### [Try it]
Only one portion of the data is to be written out: from the line bearing "[Denis Wick tenor" through the line bearing "Login (75, 2361)". Write it exactly as it appears.

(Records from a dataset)
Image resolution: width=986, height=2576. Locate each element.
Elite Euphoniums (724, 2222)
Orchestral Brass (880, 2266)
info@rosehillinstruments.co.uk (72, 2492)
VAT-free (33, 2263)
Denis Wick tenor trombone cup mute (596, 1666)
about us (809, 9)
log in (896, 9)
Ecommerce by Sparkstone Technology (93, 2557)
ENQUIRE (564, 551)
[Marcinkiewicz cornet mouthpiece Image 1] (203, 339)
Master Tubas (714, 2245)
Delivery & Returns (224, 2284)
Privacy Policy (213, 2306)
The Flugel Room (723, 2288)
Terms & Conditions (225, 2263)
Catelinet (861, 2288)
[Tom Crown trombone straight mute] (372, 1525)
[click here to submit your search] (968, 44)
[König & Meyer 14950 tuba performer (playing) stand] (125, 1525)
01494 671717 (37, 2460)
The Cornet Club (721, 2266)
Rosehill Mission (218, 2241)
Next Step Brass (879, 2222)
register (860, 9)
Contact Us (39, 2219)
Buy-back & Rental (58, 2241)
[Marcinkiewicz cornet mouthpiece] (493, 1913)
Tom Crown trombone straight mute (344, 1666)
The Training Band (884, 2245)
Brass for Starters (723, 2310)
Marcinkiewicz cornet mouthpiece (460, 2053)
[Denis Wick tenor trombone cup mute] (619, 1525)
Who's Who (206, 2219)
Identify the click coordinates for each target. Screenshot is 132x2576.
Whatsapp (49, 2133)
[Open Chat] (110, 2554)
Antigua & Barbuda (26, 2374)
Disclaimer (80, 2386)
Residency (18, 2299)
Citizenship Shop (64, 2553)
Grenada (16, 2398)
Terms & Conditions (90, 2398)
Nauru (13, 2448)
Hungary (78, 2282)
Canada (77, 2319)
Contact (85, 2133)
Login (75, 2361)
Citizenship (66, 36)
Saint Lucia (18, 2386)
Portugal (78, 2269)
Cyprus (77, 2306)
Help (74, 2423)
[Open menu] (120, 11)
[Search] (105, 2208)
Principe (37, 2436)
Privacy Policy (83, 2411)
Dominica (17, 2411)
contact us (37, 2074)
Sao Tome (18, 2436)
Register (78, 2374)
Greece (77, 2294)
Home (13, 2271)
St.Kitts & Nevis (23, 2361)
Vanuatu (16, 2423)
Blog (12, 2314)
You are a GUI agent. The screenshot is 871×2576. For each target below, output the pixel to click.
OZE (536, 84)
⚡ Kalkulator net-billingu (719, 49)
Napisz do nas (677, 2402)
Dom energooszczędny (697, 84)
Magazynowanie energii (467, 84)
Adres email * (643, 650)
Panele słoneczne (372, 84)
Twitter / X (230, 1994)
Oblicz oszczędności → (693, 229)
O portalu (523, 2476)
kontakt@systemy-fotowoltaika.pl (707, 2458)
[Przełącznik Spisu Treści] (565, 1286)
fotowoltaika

### [Written solution]
[Denis Wick tenor trombone cup mute] (619, 1525)
Who's Who (206, 2219)
Identify the click coordinates for each target. Screenshot is 132x2576.
Whatsapp (49, 2133)
[Open Chat] (110, 2554)
Antigua & Barbuda (26, 2374)
Disclaimer (80, 2386)
Residency (18, 2299)
Citizenship Shop (64, 2553)
Grenada (16, 2398)
Terms & Conditions (90, 2398)
Nauru (13, 2448)
Hungary (78, 2282)
Canada (77, 2319)
Contact (85, 2133)
Login (75, 2361)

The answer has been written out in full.